### EXERCISE GOAL
Write out, word for word, everything from "Very nice. I" down to "that's a problem." in the exchange about bankers' pay below.

Bullshit. It's completely relevant to your ridiculous argument, in which anything which you can call "a skill" is assumed to be relevant to performance.
I've been very specific about the skills for which these bankers are being paid. There are essentially three: crisis management, corporate communications, and client outreach.
"Plan"? I'm simply questioning your claim that obscene and irrational compensation schemes necessarily attract the best personnel. You have thus far provided zero evidence for it.
It's a question of demand. The company that offers millions is going to attract labor from the company that pays in tens of thousands.

If somebody offered you millions for the work you currently did, and leaving your current place of work didn't also require that you uproot your family, you'd be a fool to hold out on principle.
Very nice. I like the way you quietly changed the goal from "effective managers who run the bank responsibly and competently" to "top movers and shakers in the field", as if this is some kind of celebrity schmoozing contest. But of course, that's precisely what it is, isn't it? And you don't seem to think that's a problem.
All companies seek top talent. Some can afford only mid-range talent. Some can afford none at all. Those that can pay, do.
I'm not implying it. I'm saying it, and referencing the OP which shows that this is precisely the case. Their "performance pay" is in no way tied to performance.
No, you're saying it, and referencing an article that talks about specific bad decisions at major financial institutions. Where do you keep your money, Mike? A mattress? No. You keep it in a bank. And either that bank is reasonably sound, or you're being irresponsible with your family's future. Which is it?

### DATASET ENTRIES
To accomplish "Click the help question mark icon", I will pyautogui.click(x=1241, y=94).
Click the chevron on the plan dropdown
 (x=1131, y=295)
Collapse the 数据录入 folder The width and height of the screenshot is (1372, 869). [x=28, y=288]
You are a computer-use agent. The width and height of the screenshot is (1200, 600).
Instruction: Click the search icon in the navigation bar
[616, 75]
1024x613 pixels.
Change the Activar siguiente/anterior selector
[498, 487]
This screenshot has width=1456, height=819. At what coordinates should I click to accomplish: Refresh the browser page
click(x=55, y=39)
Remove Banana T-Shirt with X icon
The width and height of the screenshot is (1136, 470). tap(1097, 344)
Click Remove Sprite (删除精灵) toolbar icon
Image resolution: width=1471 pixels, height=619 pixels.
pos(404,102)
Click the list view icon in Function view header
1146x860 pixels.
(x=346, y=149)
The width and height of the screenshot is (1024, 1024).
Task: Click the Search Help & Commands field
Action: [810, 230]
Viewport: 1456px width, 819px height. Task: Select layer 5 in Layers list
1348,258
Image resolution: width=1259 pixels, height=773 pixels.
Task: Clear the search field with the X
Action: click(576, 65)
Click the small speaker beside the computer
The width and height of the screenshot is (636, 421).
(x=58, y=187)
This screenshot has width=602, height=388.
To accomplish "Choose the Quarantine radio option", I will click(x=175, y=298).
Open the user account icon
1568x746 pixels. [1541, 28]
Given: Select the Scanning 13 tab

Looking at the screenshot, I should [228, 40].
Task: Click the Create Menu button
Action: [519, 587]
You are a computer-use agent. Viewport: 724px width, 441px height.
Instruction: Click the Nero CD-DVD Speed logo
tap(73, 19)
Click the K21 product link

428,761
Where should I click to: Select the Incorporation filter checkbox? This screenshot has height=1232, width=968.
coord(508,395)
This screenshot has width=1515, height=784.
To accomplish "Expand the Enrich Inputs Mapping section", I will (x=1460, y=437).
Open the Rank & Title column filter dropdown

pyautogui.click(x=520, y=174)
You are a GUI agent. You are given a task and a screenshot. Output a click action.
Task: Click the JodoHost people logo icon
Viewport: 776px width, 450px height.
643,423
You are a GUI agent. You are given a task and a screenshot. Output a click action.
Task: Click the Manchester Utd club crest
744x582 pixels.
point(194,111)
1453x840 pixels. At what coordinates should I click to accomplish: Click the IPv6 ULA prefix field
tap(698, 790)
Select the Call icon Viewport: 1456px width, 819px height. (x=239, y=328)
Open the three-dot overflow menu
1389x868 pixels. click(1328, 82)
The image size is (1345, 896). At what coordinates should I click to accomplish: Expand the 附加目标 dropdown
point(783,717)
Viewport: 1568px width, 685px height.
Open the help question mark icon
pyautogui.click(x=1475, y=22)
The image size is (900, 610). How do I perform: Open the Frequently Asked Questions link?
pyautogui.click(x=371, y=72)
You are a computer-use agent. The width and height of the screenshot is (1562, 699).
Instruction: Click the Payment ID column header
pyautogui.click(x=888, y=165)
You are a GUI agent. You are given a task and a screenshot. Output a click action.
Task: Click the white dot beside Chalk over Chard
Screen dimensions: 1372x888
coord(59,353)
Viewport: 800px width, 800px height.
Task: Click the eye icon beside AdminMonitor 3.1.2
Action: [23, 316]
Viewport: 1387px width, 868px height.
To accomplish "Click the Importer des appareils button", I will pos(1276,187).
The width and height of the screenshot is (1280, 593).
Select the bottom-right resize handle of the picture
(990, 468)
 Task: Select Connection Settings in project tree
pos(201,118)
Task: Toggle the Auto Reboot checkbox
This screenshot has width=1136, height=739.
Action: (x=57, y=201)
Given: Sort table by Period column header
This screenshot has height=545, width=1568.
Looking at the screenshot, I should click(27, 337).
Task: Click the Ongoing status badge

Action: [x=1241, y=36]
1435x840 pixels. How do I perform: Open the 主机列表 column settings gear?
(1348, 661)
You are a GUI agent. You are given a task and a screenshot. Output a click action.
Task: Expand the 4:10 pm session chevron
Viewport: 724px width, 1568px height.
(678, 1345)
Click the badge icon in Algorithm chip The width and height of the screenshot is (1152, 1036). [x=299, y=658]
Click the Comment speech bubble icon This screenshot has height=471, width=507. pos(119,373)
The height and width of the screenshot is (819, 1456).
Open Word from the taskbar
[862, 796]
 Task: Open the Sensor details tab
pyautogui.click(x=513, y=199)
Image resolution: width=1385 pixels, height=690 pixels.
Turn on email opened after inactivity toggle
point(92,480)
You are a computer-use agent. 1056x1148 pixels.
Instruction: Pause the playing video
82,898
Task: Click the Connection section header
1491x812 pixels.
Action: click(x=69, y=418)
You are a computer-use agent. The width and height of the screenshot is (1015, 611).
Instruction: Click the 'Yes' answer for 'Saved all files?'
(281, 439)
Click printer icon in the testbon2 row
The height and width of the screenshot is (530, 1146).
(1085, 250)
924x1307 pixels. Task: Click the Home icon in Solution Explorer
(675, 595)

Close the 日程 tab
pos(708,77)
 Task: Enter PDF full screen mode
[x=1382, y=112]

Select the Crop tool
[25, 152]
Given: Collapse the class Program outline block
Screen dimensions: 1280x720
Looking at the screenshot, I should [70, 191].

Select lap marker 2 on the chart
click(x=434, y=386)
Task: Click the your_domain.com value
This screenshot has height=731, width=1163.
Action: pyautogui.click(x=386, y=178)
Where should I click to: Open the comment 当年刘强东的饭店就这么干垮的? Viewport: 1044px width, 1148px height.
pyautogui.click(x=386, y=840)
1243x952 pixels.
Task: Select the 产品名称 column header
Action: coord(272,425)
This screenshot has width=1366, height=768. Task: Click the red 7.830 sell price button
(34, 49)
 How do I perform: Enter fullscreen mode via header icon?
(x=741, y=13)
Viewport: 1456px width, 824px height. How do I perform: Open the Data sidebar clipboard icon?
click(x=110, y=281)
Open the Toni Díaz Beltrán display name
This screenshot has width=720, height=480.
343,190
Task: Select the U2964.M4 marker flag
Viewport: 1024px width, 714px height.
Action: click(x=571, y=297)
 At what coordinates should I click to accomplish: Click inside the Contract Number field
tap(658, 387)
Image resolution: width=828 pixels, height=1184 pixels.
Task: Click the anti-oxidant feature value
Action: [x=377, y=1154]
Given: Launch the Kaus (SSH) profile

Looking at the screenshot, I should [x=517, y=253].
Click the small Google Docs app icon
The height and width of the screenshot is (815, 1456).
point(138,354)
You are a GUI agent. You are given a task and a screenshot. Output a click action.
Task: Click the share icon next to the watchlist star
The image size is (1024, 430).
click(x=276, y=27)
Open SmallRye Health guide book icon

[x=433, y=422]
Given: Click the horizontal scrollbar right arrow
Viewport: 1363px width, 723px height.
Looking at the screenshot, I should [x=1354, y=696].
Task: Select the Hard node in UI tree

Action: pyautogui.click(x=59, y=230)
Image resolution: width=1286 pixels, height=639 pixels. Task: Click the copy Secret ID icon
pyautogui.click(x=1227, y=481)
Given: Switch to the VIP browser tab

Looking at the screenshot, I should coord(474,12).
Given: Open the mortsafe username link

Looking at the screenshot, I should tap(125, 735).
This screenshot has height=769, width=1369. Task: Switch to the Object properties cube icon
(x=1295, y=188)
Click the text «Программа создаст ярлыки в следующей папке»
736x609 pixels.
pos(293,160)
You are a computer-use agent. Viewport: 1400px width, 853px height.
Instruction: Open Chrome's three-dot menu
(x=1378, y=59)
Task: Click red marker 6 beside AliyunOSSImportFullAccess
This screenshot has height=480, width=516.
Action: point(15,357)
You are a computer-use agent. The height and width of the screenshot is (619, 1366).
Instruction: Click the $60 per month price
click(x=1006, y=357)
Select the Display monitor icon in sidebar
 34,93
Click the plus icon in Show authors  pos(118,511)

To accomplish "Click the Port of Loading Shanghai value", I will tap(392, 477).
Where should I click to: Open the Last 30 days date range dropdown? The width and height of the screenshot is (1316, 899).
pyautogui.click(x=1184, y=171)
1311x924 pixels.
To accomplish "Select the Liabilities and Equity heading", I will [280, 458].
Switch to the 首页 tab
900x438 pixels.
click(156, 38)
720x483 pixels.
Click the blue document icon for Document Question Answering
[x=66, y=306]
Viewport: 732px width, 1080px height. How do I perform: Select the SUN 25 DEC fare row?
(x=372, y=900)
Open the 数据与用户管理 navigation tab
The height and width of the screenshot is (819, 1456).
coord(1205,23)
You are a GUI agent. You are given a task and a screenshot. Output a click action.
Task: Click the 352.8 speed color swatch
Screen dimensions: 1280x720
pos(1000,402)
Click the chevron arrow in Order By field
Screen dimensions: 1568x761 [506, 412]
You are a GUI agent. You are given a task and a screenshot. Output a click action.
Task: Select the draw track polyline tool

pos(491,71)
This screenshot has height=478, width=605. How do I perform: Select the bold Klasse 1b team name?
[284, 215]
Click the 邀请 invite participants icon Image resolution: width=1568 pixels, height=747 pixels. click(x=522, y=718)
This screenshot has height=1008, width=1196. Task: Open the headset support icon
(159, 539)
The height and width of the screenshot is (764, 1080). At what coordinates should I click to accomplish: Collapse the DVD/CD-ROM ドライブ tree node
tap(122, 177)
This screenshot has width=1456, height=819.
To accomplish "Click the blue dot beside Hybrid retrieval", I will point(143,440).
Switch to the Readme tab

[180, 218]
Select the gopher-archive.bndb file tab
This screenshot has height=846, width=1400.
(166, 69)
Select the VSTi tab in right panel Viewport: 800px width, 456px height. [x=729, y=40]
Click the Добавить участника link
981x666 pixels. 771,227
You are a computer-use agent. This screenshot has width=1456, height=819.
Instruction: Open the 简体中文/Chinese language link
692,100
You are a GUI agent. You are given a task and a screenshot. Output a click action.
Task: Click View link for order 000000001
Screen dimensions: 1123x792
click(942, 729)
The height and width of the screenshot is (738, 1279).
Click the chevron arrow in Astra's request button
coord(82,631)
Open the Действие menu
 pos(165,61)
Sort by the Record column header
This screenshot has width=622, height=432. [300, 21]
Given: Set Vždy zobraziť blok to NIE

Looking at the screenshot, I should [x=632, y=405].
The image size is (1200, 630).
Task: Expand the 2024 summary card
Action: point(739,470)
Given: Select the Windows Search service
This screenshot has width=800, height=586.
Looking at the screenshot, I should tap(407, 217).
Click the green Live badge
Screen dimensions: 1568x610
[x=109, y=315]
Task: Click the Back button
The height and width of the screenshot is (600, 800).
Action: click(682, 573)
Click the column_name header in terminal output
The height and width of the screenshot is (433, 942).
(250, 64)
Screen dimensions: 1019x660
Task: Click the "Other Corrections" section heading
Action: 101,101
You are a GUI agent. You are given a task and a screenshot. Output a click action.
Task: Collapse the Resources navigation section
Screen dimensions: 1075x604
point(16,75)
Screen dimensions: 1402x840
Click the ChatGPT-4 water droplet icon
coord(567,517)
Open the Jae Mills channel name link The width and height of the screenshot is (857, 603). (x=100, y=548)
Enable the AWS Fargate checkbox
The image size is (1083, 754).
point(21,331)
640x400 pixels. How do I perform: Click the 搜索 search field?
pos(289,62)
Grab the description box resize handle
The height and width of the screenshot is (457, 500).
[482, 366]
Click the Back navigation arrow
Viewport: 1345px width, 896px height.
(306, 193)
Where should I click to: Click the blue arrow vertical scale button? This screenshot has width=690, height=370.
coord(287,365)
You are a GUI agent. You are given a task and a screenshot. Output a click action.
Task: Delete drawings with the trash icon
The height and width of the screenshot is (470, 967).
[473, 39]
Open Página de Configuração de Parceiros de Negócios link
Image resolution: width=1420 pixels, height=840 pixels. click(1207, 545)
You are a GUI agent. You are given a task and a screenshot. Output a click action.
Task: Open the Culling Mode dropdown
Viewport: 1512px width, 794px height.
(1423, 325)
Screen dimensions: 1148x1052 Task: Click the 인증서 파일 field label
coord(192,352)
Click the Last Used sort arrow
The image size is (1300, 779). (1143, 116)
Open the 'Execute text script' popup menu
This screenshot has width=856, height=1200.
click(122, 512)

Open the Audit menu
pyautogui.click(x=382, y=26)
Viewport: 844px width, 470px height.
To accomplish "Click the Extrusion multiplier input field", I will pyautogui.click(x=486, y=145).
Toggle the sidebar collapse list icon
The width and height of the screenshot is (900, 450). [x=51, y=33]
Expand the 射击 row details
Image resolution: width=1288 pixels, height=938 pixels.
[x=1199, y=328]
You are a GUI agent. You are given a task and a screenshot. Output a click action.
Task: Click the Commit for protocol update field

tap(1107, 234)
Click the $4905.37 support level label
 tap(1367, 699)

### PROBLEM SOLUTION
Very nice. I like the way you quietly changed the goal from "effective managers who run the bank responsibly and competently" to "top movers and shakers in the field", as if this is some kind of celebrity schmoozing contest. But of course, that's precisely what it is, isn't it? And you don't seem to think that's a problem.